Inhibitory effect of compounds 1 and 2 on TNF-α, IL-6 and IL-1β expressions. (a) Cells were treated with compound 1 or 2 or dexamethasone for 1 h and then stimulated with 1 μg/mL LPS for 18 h. Production of TNF-α, IL-6, and IL-1β was examined by ELISA assay. (b) TNF-α, IL-6, and IL-1β gene expression levels were measured by qRT-PCR. ### p < 0.001, compared to the control group; * p < 0.05, ** p < 0.01, *** p < 0.001, compared to the LPS-treated group.

Table 2

The average percent cell viability and percent tumor necrosis factor-α (TNF-α), interleukin-1β (IL-1β) and IL-6 inhibition of the RAW264.7 cells treated with various concentrations of compounds 1 and 2 as well as dexamethasone with 1 μg/mL of LPS. Data are expressed as mean ± SD (standard deviation) of triplicates for each experiment.

Compounds	Concentration (μM)	Mean % Viability	Mean % TNF-α Inhibition	Mean % IL-1β Inhibition	Mean % IL-6 Inhibition
	10	96.9 ± 2.6	22.6 ± 1.6	28.6 ± 1.9	23.8 ± 2.1
1	20	94.8 ± 4.3	28.9 ± 2.7	45.3 ± 3.1	54.4 ± 2.9
	30	95.0 ± 3.7	51.3 ± 4.9	55.9 ± 3.9	78.6 ± 5.0
	10	97.4 ± 2.8	18.7 ± 1.3	12.5 ± 0.8	18.1 ± 1.2
2	20	95.2 ± 5.6	28.2 ± 3.1	23.6 ± 2.5	37.0 ± 3.2
	30	96.0 ± 3.8	51.1 ± 4.7	43.3 ± 2.6	85.4 ± 5.3
	10	95.8 ± 2.9	58.3 ± 4.2	62.1 ± 4.3	58.7 ± 2.3
Dexamethasone	20	101.2 ± 3.6	72.4 ± 3.2	69.7 ± 5.8	82.9 ± 4.7
	30	97.2 ± 5.8	86.4 ± 6.2	80.4 ± 7.3	91.5 ± 7.9

2.5. Inhibition of MAPKs and NF-κB Signaling Pathways Accounts for the Anti-Inflammatory Effect of Compounds and

The MAPKs pathway is one of the most extensively investigated signal transduction pathways related to inflammation process. Previous studies have reported that MAPKs pathway plays an important role during the release of pro-inflammatory cytokines and inflammatory mediators in LPS-induced RAW264.7 cells [27,28]. Therefore, we examined the effects of compounds 1 and 2 on the phosphorylation levels of p38 MAPK (p38), extracellular signal-regulated kinase (ERK) and c-jun NH2-terminal kinase (JNK) in the presence of LPS stimulation. As reflected in Figure 6a, LPS treatment increased phosphorylation level of MAPKs in RAW264.7 cells, whereas pretreatment with compound 1 or 2 significantly attenuated the phosphorylation levels of p38, JNK and ERK, with no obvious changes in the total protein expressions.
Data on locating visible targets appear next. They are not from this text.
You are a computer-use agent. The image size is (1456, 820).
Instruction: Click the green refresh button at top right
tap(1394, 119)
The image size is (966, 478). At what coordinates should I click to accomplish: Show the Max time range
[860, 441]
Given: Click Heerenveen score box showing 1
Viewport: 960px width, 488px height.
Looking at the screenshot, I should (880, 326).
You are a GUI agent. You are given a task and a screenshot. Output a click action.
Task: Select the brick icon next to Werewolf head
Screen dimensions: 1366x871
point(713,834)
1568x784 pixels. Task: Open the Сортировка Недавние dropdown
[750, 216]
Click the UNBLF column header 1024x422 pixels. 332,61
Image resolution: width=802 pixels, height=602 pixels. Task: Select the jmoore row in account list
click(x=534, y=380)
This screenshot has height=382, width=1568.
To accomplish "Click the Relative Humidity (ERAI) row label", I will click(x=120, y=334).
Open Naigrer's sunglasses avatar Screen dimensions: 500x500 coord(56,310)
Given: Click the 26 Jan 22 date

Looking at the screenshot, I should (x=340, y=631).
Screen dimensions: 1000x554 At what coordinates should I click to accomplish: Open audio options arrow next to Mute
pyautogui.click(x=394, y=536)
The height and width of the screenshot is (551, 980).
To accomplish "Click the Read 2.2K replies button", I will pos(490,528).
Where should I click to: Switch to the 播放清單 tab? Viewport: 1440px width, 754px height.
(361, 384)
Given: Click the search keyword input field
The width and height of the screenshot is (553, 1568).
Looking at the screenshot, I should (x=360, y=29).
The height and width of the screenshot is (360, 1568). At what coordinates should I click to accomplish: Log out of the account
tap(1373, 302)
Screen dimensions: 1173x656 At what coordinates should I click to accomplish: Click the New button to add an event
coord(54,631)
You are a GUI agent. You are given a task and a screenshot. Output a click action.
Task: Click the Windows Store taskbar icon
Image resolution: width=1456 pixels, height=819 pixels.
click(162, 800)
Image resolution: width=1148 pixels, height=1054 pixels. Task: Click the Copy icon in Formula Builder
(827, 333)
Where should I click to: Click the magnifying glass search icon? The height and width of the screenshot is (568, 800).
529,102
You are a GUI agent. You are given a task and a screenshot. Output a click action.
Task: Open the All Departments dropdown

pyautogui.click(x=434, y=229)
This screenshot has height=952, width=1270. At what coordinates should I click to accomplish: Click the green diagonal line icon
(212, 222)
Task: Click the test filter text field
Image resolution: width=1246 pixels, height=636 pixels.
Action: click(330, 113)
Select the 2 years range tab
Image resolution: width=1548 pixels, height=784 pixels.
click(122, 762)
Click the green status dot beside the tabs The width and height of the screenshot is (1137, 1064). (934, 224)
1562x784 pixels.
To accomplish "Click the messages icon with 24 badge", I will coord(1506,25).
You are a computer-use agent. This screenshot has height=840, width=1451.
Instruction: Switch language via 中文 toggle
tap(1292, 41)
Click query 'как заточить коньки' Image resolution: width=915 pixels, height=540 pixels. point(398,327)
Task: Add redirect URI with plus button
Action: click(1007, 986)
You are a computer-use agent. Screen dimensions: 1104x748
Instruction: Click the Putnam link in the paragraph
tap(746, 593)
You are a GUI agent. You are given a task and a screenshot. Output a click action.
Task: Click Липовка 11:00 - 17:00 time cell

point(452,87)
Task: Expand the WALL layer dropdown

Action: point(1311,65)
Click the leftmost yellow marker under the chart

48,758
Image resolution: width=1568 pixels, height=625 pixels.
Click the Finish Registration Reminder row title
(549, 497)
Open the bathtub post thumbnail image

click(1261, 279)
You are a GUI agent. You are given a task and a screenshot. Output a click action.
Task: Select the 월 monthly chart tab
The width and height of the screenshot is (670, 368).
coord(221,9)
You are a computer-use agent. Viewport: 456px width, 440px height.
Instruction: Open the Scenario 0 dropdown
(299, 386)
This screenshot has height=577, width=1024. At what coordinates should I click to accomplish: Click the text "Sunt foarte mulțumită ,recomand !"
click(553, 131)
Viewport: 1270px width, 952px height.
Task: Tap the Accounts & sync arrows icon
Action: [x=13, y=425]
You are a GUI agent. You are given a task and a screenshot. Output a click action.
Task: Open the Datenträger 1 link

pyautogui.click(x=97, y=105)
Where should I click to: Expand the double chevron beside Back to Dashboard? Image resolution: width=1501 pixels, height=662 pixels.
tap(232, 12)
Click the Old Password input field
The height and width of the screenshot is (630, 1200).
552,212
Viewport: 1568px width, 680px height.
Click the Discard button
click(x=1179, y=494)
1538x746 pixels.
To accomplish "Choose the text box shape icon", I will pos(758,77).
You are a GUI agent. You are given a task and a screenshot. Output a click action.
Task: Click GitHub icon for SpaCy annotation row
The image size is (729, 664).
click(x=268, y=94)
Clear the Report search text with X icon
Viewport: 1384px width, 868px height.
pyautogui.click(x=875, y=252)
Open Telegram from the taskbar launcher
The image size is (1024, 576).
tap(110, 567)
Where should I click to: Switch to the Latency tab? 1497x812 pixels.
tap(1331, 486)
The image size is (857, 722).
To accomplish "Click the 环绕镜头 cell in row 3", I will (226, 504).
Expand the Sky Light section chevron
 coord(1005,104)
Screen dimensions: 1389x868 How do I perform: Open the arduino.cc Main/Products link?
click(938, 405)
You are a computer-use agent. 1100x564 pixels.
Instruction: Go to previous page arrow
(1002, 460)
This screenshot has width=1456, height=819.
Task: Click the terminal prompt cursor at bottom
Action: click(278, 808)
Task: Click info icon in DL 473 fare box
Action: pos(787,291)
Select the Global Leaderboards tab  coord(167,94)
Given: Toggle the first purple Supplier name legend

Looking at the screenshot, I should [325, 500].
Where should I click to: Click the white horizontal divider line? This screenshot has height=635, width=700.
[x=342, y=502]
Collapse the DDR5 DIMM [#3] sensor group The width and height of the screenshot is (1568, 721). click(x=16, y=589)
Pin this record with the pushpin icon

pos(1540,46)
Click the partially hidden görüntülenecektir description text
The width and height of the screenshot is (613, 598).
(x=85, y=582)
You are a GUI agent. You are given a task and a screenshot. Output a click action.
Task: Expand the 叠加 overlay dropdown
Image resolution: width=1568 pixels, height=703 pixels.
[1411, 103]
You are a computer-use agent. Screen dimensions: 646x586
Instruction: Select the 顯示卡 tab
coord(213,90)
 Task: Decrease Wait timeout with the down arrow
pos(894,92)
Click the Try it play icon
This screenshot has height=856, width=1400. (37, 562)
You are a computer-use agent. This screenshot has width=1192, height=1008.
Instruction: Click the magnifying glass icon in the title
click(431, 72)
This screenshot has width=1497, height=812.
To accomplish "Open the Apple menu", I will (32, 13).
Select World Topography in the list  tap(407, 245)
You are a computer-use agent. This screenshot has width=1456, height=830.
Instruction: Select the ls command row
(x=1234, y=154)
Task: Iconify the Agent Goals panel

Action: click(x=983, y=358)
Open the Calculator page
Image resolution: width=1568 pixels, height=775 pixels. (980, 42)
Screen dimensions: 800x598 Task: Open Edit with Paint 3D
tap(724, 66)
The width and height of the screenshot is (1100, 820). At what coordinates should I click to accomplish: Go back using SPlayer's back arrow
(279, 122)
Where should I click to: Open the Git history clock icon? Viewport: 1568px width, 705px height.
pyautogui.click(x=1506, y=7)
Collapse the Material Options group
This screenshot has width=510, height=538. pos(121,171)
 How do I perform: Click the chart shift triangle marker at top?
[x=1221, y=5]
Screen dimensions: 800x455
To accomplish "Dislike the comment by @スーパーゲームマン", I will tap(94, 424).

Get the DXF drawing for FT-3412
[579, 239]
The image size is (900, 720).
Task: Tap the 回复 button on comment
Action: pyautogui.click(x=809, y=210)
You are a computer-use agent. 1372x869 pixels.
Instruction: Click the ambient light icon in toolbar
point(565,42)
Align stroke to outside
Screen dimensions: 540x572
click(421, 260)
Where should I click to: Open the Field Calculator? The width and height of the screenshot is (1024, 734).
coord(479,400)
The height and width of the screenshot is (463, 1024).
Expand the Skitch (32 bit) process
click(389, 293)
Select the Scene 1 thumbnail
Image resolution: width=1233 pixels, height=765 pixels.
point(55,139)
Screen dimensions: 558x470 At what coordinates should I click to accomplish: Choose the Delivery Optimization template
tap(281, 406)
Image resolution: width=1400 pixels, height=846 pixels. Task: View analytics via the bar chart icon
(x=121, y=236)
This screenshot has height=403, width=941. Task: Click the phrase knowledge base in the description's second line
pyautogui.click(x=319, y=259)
These results indicated that compounds 1 and 2 inhibited inflammatory mediator expression and pro-inflammatory cytokines production, at least in part, by suppressing the MAPKs signaling pathway. As another important transcription factor, NF-κB was also reported to regulate the expressions of several cytokines and mediators involved in inflammation [29]. To figure out whether the inhibitory effects of compounds 1 and 2 on the release of pro-inflammatory factors were through suppression the LPS-stimulated activation of NF-κB signaling, we evaluated the effects of compounds 1 and 2 on the nuclear translocation of NF-κB p65 subunit and the phosphorylation of IκB-α. In control cells, a majority of NF-κB p65 was retained in cytoplasm, while LPS treatment markedly increased p65 nuclear translocation. In the presence of compound 1, the cytoplasm located p65 was slightly increased (Figure 6b). We also found that compounds 1 and 2 inhibited the LPS-induced phosphorylation of IκB-α in a dose-dependent manner (Figure 6c). In summary, we came to the conclusion that compounds 1 and 2 exhibited potential anti-inflammatory effects via inhibiting the MAPKs and NF-κB pathways in RAW264.7 macrophage.

Figure 6

The anti-inflammatory mechanism study of compounds 1 and 2. RAW264.7 cells (106 cells/mL) were pretreated with different concentrations of 1 and 2 for 1 h and then incubated with LPS (1 μg/mL) for 18 h. (a) Protein levels of phosphorylated extracellular signal-regulated kinase (p-ERK), extracellular signal-regulated kinase (ERK), phosphorylated c-jun NH2-terminal kinase (p-JNK), c-jun NH2-terminal kinase (JNK), p38 mitogen activated protein kinase (p38) and phosphorylated p38 mitogen activated protein kinase (p-p38) were analyzed by using Western blotting; (b) Effects of 1 and 2 on nuclear translocation of NF-κB p65 were analyzed by using Western blotting; (c) Phosphorylation of I kappa B alpha (IκB-α) was analyzed by Western blotting. ### p < 0.001, compared to the control group; * p < 0.05, ** p < 0.01, *** p < 0.001, compared to the LPS-treated group. PCNA: proliferating cell nuclear antigen.

3. Discussion

Lily bulbs have long been used as dietary supplements and traditional Chinese medicines for the treatment of chronic gastritis, pertussis, pneumonia, bronchitis and cough. The methanol extracts of lily bulbs were reported to exhibit anti-inflammatory effects in both cells and cigarette smoke-exposed mouse models [4,5]. However, no detailed research has been reported regarding the bioactive constitutes responsible for the anti-inflammatory effect of lily bulbs. In the present study, two phenylpropenoid glycerides, 1-O-feruloyl-2-O-p-coumaroylglycerol (1) and 1,3-O-diferuloylglycerol (2), were isolated from the active chloroform fraction through bioassay-guided methods and the potential anti-inflammatory activities of these two compounds were examined on LPS-induced RAW264.7 cells.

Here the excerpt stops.